_Provided text_

There are problems matching H’s account here with actual geographical data. Macan’s app. XIII (pp. 289–303), and H & W and Nenci, ad loc. discuss them extensively. There may be textual corruption (the totals in ch. 53 do not agree with the figures H gives as he goes along for the number of stages and of parasangs), there are major dislocations in the placement of several rivers (perhaps because of textual corruption), and a number of individual difficulties arise both in locating the course of H’s road and in confirming the accuracy of his reporting. None the less, it is clear that H is making use of actual and detailed information in compiling his account.
For the historical implications of the great network of royal roads that held Darius’ empire together and allowed the movement of information, armies, and goods across the empire, see CAH iv. 90–1, 178–9, 216–17. As the account in Book 7 of Xerxes’ preparations for his invasion of Greece will make clear, the Persians are skilled highway engineers, CAH iv. 526–32. If the road from Sardis to Susa described in chs. 52ff. really did make the pronounced bend northward that H describes, however, it was probably built originally for the use of the earlier Hittite empire in the late second millennium BCE.
5.55–96 Without more ado, H follows Aristagoras to Athens and launches into a massive background pendant on the formative years of the Athenian democracy. Within this long and rather complicated tale of the relations of Athens with its Greek neighbours occur several further substantial pendants: the Phoenician background of the slayers of Hipparchus (58–61), the deeds of Cleisthenes’ grandfather, the tyrant of Sicyon (67–8), the background of Athens’ longstanding hostility towards Aegina (82–8), and a long speech by the Corinthian Socleas about the Corinthian tyrants, Cypselus and Periander (92). The narrative is very well organized but makes confusing reading if one does not take into account how a Herodotean pendant works; cf. the Introduction, p. xxii.

_Dataset content_
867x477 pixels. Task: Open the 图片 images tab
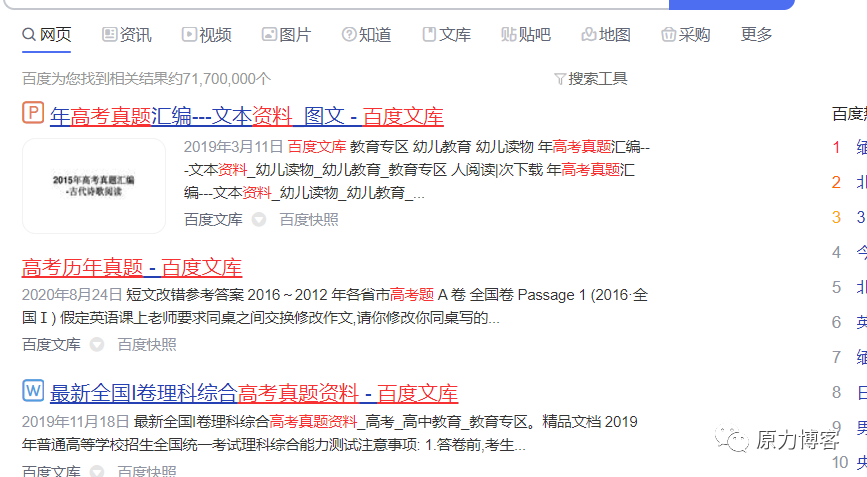(x=286, y=35)

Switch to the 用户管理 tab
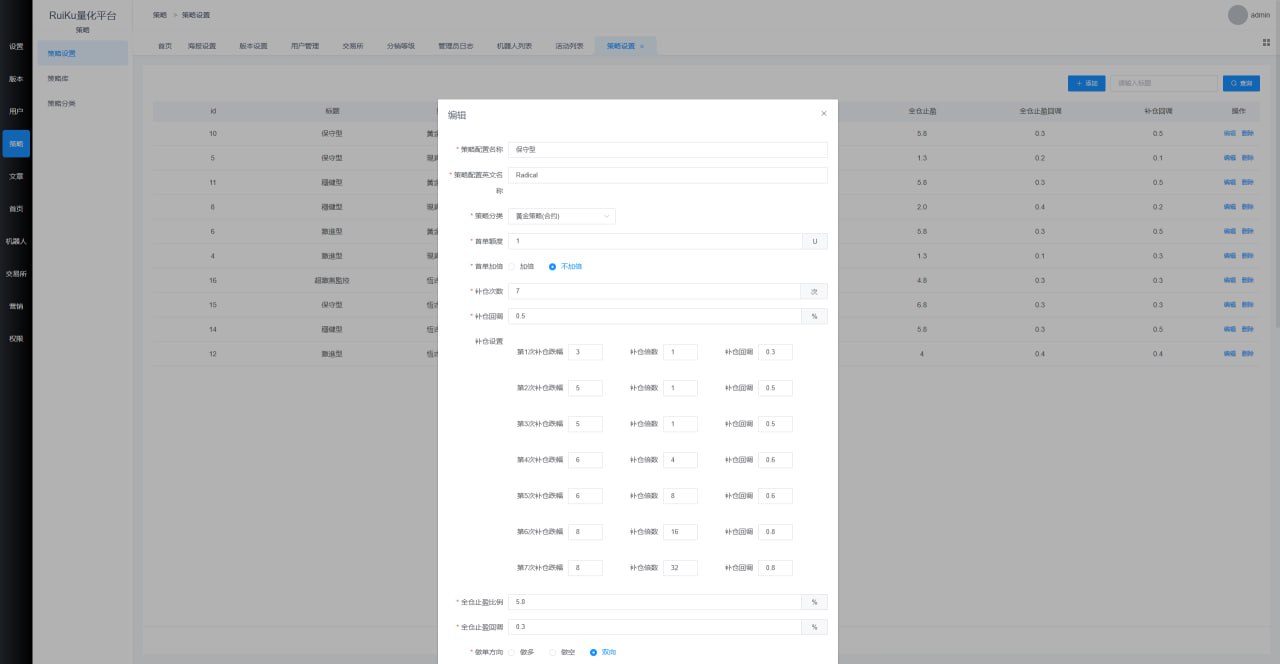pyautogui.click(x=305, y=45)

_What this exercise asks_
A. From the commentary on Herodotus, return the passage starting at "5.55–96 Without more" and ending at "Introduction, p. xxii.".
B. Translate this sentence from the commentary on Herodotus into Spanish: "Without more ado, H follows Aristagoras to Athens and launches into a massive background pendant on the formative years of the Athenian democracy."

_Correct answers_
A.
5.55–96 Without more ado, H follows Aristagoras to Athens and launches into a massive background pendant on the formative years of the Athenian democracy. Within this long and rather complicated tale of the relations of Athens with its Greek neighbours occur several further substantial pendants: the Phoenician background of the slayers of Hipparchus (58–61), the deeds of Cleisthenes’ grandfather, the tyrant of Sicyon (67–8), the background of Athens’ longstanding hostility towards Aegina (82–8), and a long speech by the Corinthian Socleas about the Corinthian tyrants, Cypselus and Periander (92). The narrative is very well organized but makes confusing reading if one does not take into account how a Herodotean pendant works; cf. the Introduction, p. xxii.

B. Sin más preámbulos, H sigue a Aristágoras hasta Atenas y se lanza a un extenso excurso de antecedentes sobre los años formativos de la democracia ateniense.